┌──
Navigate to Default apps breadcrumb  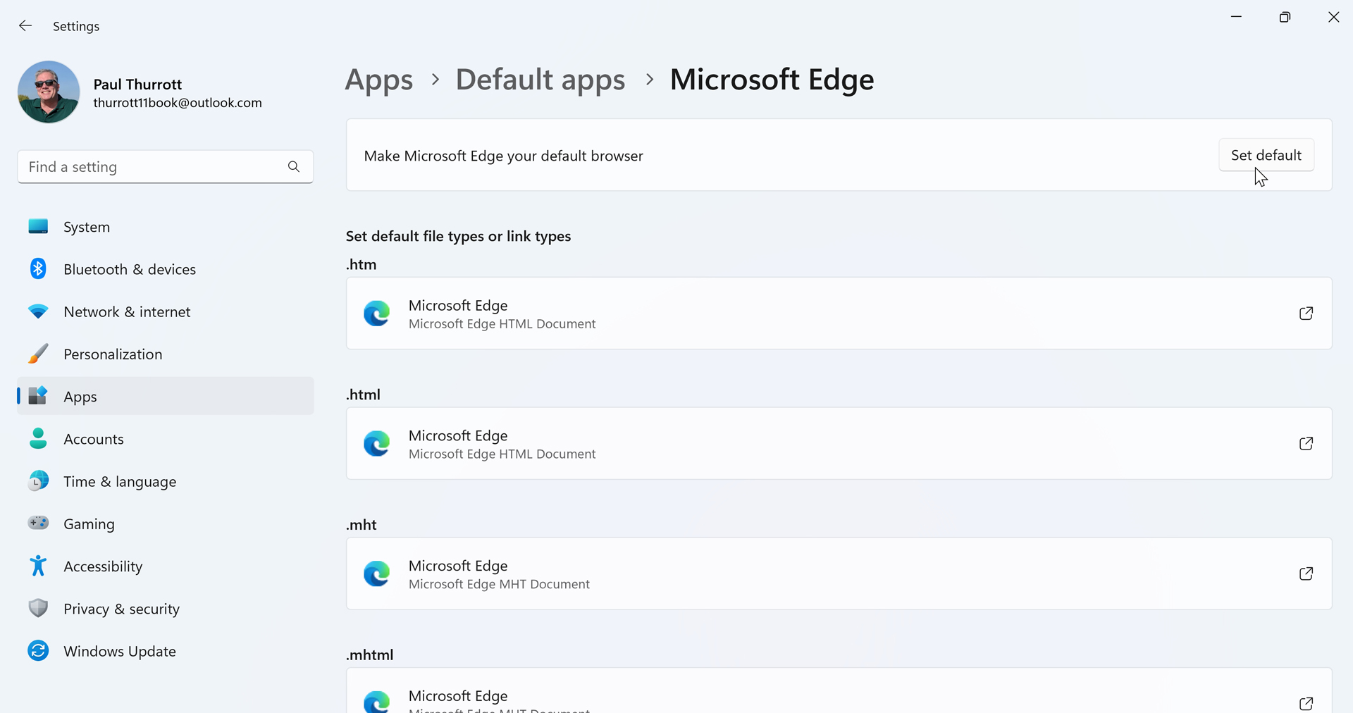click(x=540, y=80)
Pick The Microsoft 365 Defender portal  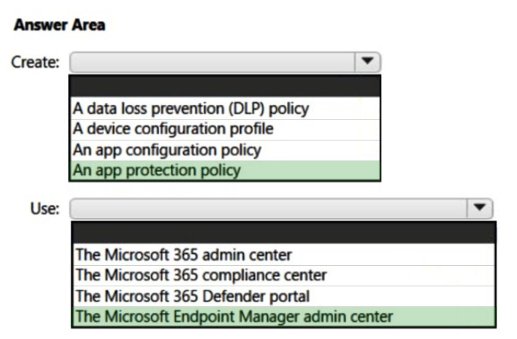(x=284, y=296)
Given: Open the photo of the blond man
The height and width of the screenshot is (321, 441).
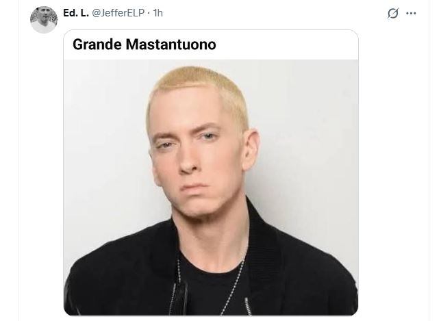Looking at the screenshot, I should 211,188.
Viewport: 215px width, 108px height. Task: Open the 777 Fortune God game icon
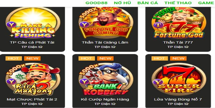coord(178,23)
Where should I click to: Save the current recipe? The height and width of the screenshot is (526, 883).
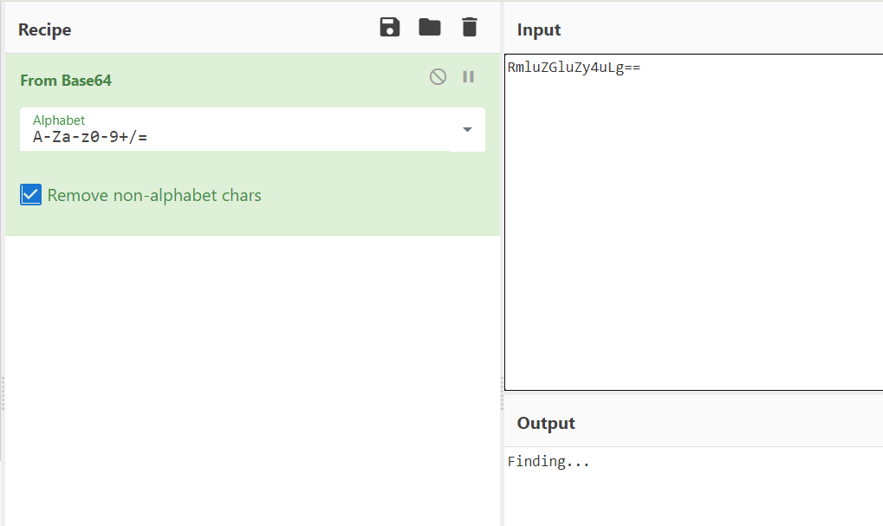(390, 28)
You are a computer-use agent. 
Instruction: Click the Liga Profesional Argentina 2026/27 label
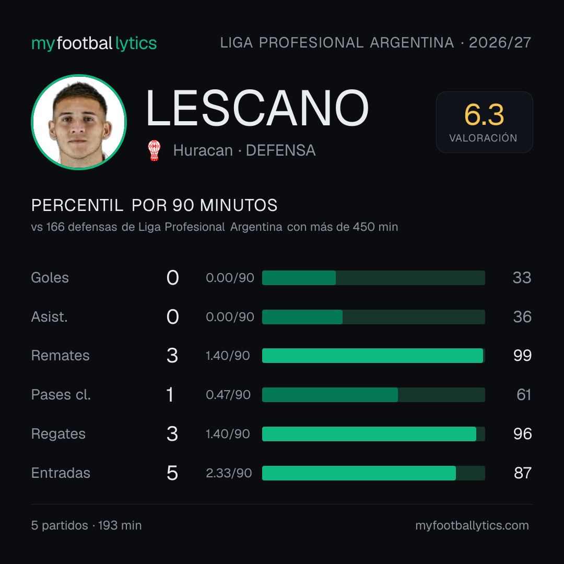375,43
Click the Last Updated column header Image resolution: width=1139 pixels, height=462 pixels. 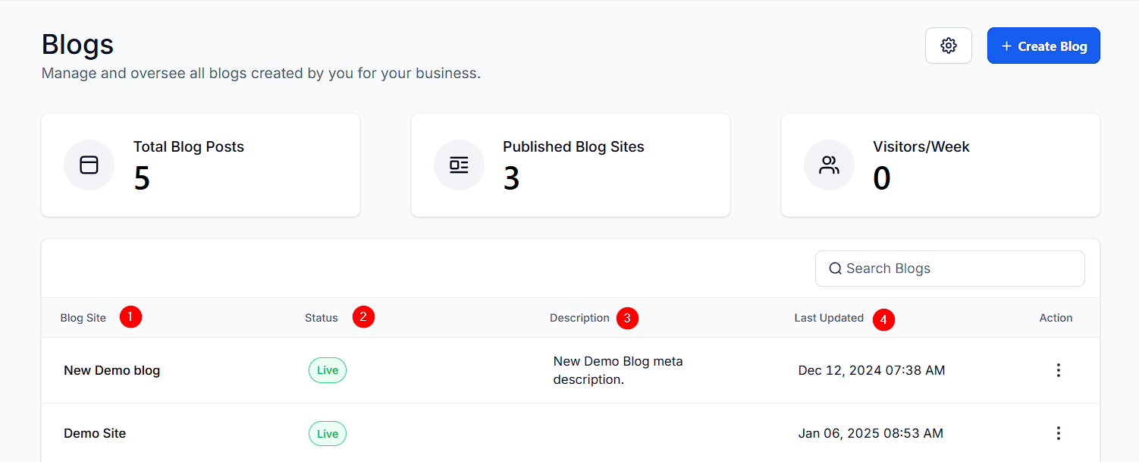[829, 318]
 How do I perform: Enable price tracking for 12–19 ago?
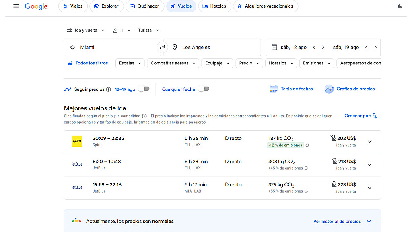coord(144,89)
└──
# Task to carry out:
Return word for word the line bearing "How do I perform: Enable" and every later line of the entries, but none of the pictures.

# Output for this task:
 How do I perform: Enable price tracking for 12–19 ago?
coord(144,89)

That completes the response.